§ **Text section**:
From: Yvonne van Zaalen
Date: 18 Apr 2010
Time: 04:31:01 -0500
Remote Name: 84.81.119.196

Comments

Dear Rene and Florence, thanks so much for these important issues the two of you adress. In cluttering speed control is the basic problem. As is pointed out by Per Alm the basis of these problems in speed control may lie in basal ganglia circuits. For the effect on language production it is important to understand that message generation is based on our knowledge of the world etc. Before we set up our preverbal message we also monitor if this story is the rigth story for this listener at this moment. I always tell my students that this conceptualisator monitor fails to work properly when you drink to much or when you are to tired and makes you tell stories you did not want to tell this person at that moment. Two moments of monitoring are involved here: monitoring covert and overt speech. In generating the preverbal message you have to choose what the best way is to tell this story and what parts of the story have to be deleted or kept untold (covert monitoring). When speech production is to fast, this moment of choice has not happened carefully enough. When a person starts talking before this choice is made, several ideas are still present and produced. Another very important thing is that when we have produced language we monitor if the message was clear enough for the listener (overt monitoring). When attention capcity for monitoring is limited, as in PWC, a person is not capable to monitor if the message was clear to the listener, so he or she takes more attempts to clarify even when the message was already clear to the listener.

§ **Available data**:
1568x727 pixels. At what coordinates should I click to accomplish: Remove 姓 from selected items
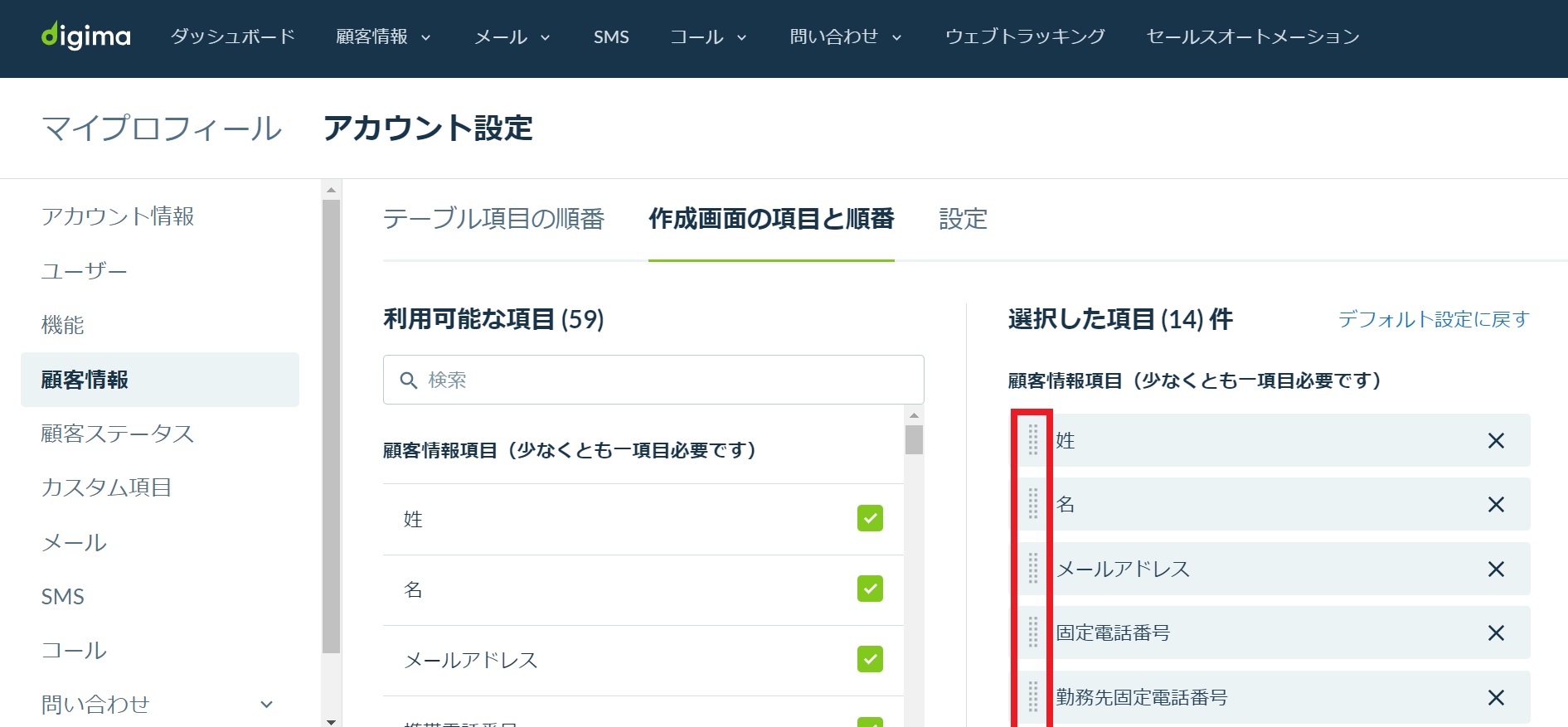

§ **Task prompt**: Reproduce the full comment on cluttering and speech monitoring word for word, including its header. The lines above are separate material and have no connection to the comment on cluttering and speech monitoring.

§ **The reply**:
From: Yvonne van Zaalen
Date: 18 Apr 2010
Time: 04:31:01 -0500
Remote Name: 84.81.119.196

Comments

Dear Rene and Florence, thanks so much for these important issues the two of you adress. In cluttering speed control is the basic problem. As is pointed out by Per Alm the basis of these problems in speed control may lie in basal ganglia circuits. For the effect on language production it is important to understand that message generation is based on our knowledge of the world etc. Before we set up our preverbal message we also monitor if this story is the rigth story for this listener at this moment. I always tell my students that this conceptualisator monitor fails to work properly when you drink to much or when you are to tired and makes you tell stories you did not want to tell this person at that moment. Two moments of monitoring are involved here: monitoring covert and overt speech. In generating the preverbal message you have to choose what the best way is to tell this story and what parts of the story have to be deleted or kept untold (covert monitoring). When speech production is to fast, this moment of choice has not happened carefully enough. When a person starts talking before this choice is made, several ideas are still present and produced. Another very important thing is that when we have produced language we monitor if the message was clear enough for the listener (overt monitoring). When attention capcity for monitoring is limited, as in PWC, a person is not capable to monitor if the message was clear to the listener, so he or she takes more attempts to clarify even when the message was already clear to the listener.